Yetti ama… Çalış, çabala; senelerdir canım çıktı. İçerisi, dışarı. Ona laf anlat, buna laf anlat. Düzen kurmaya çalış, kurduğum düzeni bozmaya çalışanlarla uğraş. Benim dediğim olacak, tek hakim ben olacağım dedikçe etrafımda vızıl vızıl sesler. Bir seyahate çıkayım derim rahat yok. Hemen arkamdan dedikodu alır gider başını. "Bak oraya gitmeseydi şimdi; zamanı mıydı? Madem gittin gününde dön. Mahsus uzatıyor." Kardeşim rahat verin ya. Paşa gönlüm öyle istedi. Akşamları da rahat yok zaten. İstediğim diziyi bile seyredemiyorum gönül rahatlığı ile. Ecdadımın rezil edildiği dizileri seyredeceğiz diye tutturuyorlar.
Çocuklarıma da yaranamıyorum bir türlü… İstediğinizi giyin karışmıyorum artık diyorum, bir isyan, okulda istediğin dersi seç, bak ne güzel seçmeli dersler var diye tavsiyede bulunuyorum, bir isyan daha. Dil pabuç kadar bunlarda. İlköğretimdekinden tutun da üniversiteye gidenine varıncaya kadar… Hadi küçüğüne bir şey demiyorum da bu üniversiteye gidene ne oluyor anlamadım gitti. Bir sinir, bir öfke. Yani evladım demeyeceğim kapatacağım bir odaya bunları. Bakalım o zaman sesleri çıkacak mı? Yaparım ha! Amcaları, dayıları, halaları, teyzeleri gelir gider yol ederler kurtaramazlar elimden sonra onları. Aa ne bu ya! Devamlı ikaz ediyorum bana uyun, uyun diye. Uymazlarsa sonuçlarına katlanacaklar o zaman. Güç bende nasıl olsa. Kıskanıyorlar tabii. Eve acıyıp aldığım komşunun çocuklarını, onlara verdiğim paraları. Ne yapayım, onlara şiddet uygulayan zalim ailesinin eline mi bırakayım.

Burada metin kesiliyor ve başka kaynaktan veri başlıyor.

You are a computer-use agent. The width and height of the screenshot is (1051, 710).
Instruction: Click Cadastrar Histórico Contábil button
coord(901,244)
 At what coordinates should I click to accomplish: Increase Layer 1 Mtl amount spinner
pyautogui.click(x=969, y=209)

Babaları sesini bile çıkaramaz. Almışım avucumun içine. Baştan koydum tavrımı. Madem benimle nikah yapmak istedin imzayı attın, evi ben yöneteceğim dedim. Sen parayı elime say, ben sana harçlık veririm oradan; para yetmezse satarız elimizdekilerden dedim. Nitekim de öyle yaptık. Yabancıya sattık bundan önce. Bundan sonrakileri de yabancılara satalım diyorum; onlar iyi para veriyor. Mahalleli ayaklanıyor etrafımız hep yabancılarla doldu diye ama onlara hiç laf düşmez. Arada bir muhtar çıkar. Bir iki kelime söyler kem küm. Varlığı ile yokluğu bir. Atar tutar ardımdan o kadar. Biliyorum zaten bir şey yapamayacağını. Ben karar veririm. Kocam da onlara uyacak olup hık mık edecek olur ama sustururum onu da. Para bende, güç bende. Veririm seneden seneye cep harçlığına iki kuruş zam; kapar çenesini oturur aşağıya. Kaynanam olacak da oğlunun tarafını tutmuyor mu ananı da al git diyeceğim bir gün zaten.

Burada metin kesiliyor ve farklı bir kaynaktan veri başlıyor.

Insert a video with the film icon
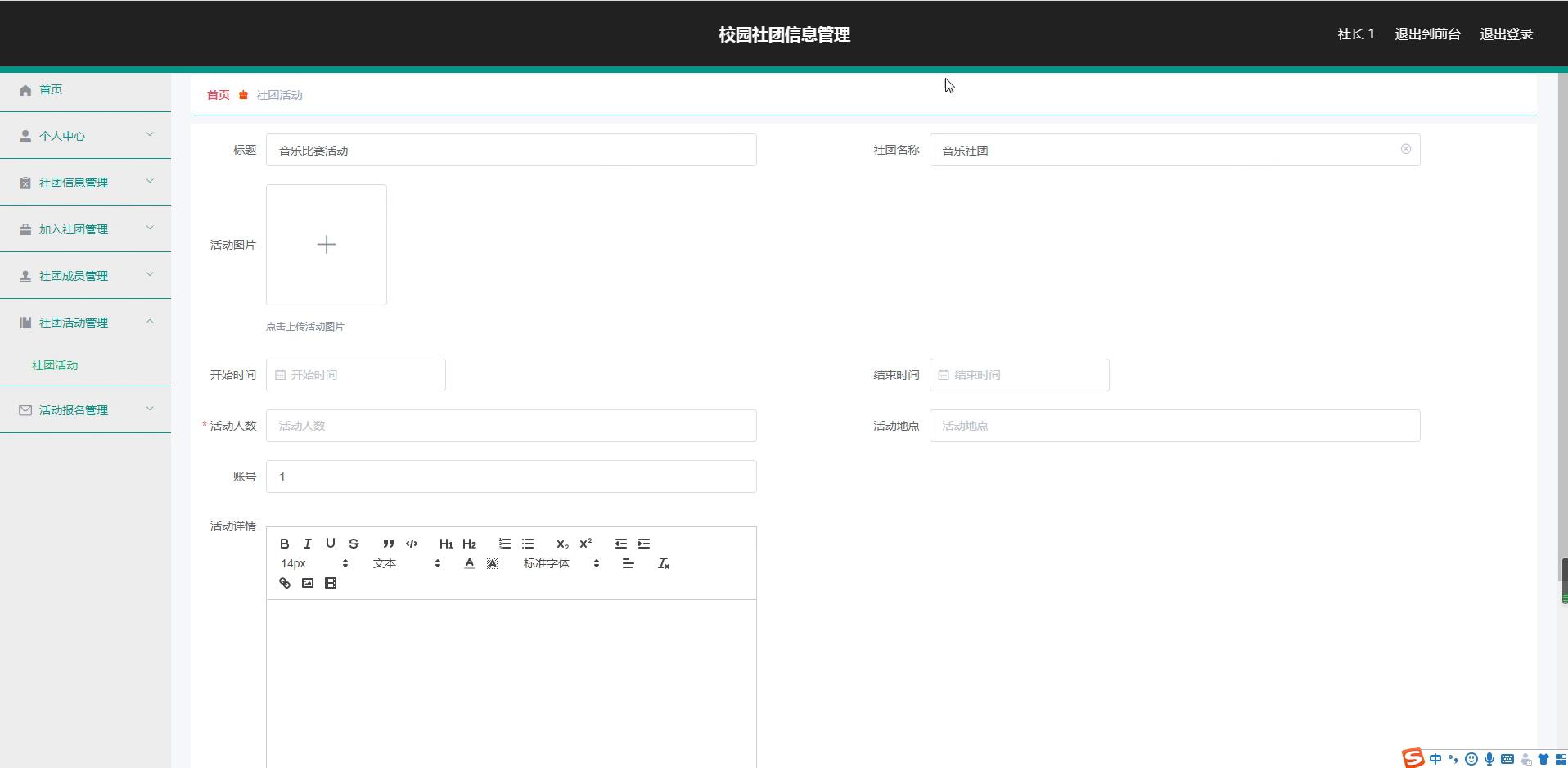This screenshot has width=1568, height=768. (x=331, y=583)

Bir sinirle özel hayatımı ifşa etmiş oldum ama maalesef durum böyle. Bıkkınlık geldi. Zaten ben de dinleniyorum artık. Tüm çektiklerim yetmez gibi evi böcekler sardı. Onlarla mücadele ettim temizledim, temizledim. Çok yoruldum. Ayaklarımı uzattım, ben de dinleniyorum. Dinlenirken de düşünüyorum. Bu evin yasasını değiştirmem lazım. Ana olarak hakkım benim. Değiştireceğim, değiştireceğim… Dinlenmem bitsin görün bakın siz.